------ Exercise data
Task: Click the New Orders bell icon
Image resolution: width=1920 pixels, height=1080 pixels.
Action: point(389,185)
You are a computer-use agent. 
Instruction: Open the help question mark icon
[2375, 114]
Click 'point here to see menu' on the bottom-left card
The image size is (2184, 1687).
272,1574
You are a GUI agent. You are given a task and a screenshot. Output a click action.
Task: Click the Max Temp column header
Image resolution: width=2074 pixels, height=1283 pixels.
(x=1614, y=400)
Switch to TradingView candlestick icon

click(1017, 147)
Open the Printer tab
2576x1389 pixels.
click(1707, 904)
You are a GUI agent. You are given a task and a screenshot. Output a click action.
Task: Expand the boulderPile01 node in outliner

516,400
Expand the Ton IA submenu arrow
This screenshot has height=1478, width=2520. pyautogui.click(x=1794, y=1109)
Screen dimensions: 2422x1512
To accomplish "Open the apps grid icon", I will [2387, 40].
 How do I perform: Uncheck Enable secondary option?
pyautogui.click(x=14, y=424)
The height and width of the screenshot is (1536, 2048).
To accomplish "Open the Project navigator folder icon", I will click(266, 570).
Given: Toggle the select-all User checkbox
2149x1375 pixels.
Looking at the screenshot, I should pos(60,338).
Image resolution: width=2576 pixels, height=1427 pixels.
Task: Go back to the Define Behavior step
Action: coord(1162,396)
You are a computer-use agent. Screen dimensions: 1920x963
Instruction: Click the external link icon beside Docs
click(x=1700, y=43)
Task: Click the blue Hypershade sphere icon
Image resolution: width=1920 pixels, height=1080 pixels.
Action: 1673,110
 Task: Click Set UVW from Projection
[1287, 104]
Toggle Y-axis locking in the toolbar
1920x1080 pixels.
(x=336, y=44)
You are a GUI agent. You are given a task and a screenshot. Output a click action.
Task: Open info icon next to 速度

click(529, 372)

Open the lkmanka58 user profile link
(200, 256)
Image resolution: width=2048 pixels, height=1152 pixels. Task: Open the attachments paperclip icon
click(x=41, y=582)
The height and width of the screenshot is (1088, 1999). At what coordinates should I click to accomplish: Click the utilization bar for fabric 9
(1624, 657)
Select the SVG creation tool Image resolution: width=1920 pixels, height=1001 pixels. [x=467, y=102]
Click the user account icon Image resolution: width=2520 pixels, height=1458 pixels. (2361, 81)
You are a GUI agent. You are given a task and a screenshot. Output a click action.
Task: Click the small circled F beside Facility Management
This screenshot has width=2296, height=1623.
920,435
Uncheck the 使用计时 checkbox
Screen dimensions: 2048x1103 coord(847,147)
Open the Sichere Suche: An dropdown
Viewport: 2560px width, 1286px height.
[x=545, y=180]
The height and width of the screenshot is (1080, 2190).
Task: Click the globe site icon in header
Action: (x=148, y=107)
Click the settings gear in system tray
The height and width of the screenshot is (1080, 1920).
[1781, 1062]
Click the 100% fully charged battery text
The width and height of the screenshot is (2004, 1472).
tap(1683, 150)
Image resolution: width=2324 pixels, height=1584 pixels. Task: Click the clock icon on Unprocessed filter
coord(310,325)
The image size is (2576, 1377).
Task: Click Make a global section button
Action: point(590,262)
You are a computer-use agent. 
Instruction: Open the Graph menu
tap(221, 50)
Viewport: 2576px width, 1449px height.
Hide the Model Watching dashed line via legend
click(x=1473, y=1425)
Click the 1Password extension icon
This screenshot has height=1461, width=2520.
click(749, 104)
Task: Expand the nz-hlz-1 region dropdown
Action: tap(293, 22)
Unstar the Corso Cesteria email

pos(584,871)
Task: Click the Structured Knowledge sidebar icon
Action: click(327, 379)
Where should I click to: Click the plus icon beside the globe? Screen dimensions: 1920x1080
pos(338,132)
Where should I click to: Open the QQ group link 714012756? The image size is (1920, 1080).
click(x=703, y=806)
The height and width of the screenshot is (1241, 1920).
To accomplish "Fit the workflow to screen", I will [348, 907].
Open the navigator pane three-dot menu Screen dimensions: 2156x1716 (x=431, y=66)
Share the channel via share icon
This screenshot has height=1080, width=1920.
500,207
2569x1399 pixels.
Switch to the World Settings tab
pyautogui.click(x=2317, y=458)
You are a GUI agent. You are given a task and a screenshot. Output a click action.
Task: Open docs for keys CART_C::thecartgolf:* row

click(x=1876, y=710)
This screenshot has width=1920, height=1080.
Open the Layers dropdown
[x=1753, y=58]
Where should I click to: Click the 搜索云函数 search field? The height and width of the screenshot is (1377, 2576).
------------
▶ Task to complete
Find the line that contains "Open the Layers dropdown". Repeat it and every line after it, exactly as written, up to and including the last line of the records above.

▶ Solution for this task
Open the Layers dropdown
[x=1753, y=58]
Where should I click to: Click the 搜索云函数 search field? The height and width of the screenshot is (1377, 2576).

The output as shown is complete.